BACKGROUND: Chromosome 17q21, harboring the orosomucoid 1-like 3 (ORMDL3) gene, has been consistently associated with childhood asthma in genome-wide association studies. OBJECTIVE: We investigated genetic variants in and around ORMDL3 that can change the function of ORMDL3 and thus contribute to asthma susceptibility. METHODS: We performed haplotype analyses and fine mapping of the ORMDL3 locus in a cross-sectional (International Study of Asthma and Allergies in Childhood Phase II, n = 3557 total subjects, n = 281 asthmatic patients) and case-control (Multicenter Asthma Genetics in Childhood Study/International Study of Asthma and Allergies in Childhood Phase II, n = 1446 total subjects, n = 763 asthmatic patients) data set to identify putative causal single nucleotide polymorphisms (SNPs) in the locus. Top asthma-associated polymorphisms were analyzed for allele-specific effects on transcription factor binding and promoter activity in vitro and gene expression in PBMCs after stimulation ex vivo. RESULTS: Two haplotypes (H1 and H2) were significantly associated with asthma in the cross-sectional (P = 9.9 × 10(-5) and P = .0035, respectively) and case-control (P = 3.15 × 10(-8) and P = .0021, respectively) populations. Polymorphisms rs8076131 and rs4065275 were identified to drive these effects. For rs4065275, a quantitative difference in transcription factor binding was found, whereas for rs8076131, changes in upstream stimulatory factor 1 and 2 transcription factor binding were observed in vitro by using different cell lines and PBMCs. This might contribute to detected alterations in luciferase activity paralleled with changes in ORMDL3 gene expression and IL-4 and IL-13 cytokine levels ex vivo in response to innate and adaptive stimuli in an allele-specific manner. Both SNPs were in strong linkage disequilibrium with asthma-associated 17q21 SNPs previously related to altered ORMDL3 gene expression. CONCLUSION: Polymorphisms in a putative promoter region of ORMDL3, which are associated with childhood asthma, alter transcriptional regulation of ORMDL3, correlate with changes in TH2 cytokines levels, and therefore might contribute to the childhood asthma susceptibility signal from 17q21.

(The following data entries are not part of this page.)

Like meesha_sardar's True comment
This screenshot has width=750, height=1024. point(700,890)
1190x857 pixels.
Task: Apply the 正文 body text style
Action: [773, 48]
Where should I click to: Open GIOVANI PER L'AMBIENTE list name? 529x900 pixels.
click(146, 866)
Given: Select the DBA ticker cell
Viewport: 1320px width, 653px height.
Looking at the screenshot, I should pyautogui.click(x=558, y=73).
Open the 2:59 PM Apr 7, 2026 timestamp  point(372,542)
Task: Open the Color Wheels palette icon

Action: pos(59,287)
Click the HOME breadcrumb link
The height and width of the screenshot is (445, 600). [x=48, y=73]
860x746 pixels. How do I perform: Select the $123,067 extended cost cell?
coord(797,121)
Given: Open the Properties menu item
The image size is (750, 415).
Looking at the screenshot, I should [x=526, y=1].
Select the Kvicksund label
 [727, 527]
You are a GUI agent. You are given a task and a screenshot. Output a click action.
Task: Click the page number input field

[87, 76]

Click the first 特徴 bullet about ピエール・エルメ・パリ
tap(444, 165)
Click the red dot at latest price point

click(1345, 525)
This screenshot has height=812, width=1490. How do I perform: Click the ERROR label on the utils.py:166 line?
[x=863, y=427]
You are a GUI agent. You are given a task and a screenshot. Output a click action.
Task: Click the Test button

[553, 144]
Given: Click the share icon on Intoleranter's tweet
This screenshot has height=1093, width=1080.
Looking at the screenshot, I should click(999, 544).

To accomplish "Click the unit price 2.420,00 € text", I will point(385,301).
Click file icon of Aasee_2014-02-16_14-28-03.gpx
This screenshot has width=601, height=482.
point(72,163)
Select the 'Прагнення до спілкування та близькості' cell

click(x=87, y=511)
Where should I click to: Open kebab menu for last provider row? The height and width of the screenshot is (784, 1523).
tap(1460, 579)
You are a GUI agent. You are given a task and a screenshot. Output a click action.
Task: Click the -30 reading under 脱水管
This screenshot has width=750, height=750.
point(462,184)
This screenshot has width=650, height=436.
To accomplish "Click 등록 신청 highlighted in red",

Genetic variants regulating ORMDL3 expression contribute to the risk of childhood asthma.

Asthma is caused by a combination of poorly understood genetic and environmental factors. We have systematically mapped the effects of single nucleotide polymorphisms (SNPs) on the presence of childhood onset asthma by genome-wide association. We characterized more than 317,000 SNPs in DNA from 994 patients with childhood onset asthma and 1,243 non-asthmatics, using family and case-referent panels. Here we show multiple markers on chromosome 17q21 to be strongly and reproducibly associated with childhood onset asthma in family and case-referent panels with a combined P value of P < 10(-12). In independent replication studies the 17q21 locus showed strong association with diagnosis of childhood asthma in 2,320 subjects from a cohort of German children (P = 0.0003) and in 3,301 subjects from the British 1958 Birth Cohort (P = 0.0005). We systematically evaluated the relationships between markers of the 17q21 locus and transcript levels of genes in Epstein-Barr virus (EBV)-transformed lymphoblastoid cell lines from children in the asthma family panel used in our association study. The SNPs associated with childhood asthma were consistently and strongly associated (P < 10(-22)) in cis with transcript levels of ORMDL3, a member of a gene family that encodes transmembrane proteins anchored in the endoplasmic reticulum. The results indicate that genetic variants regulating ORMDL3 expression are determinants of susceptibility to childhood asthma.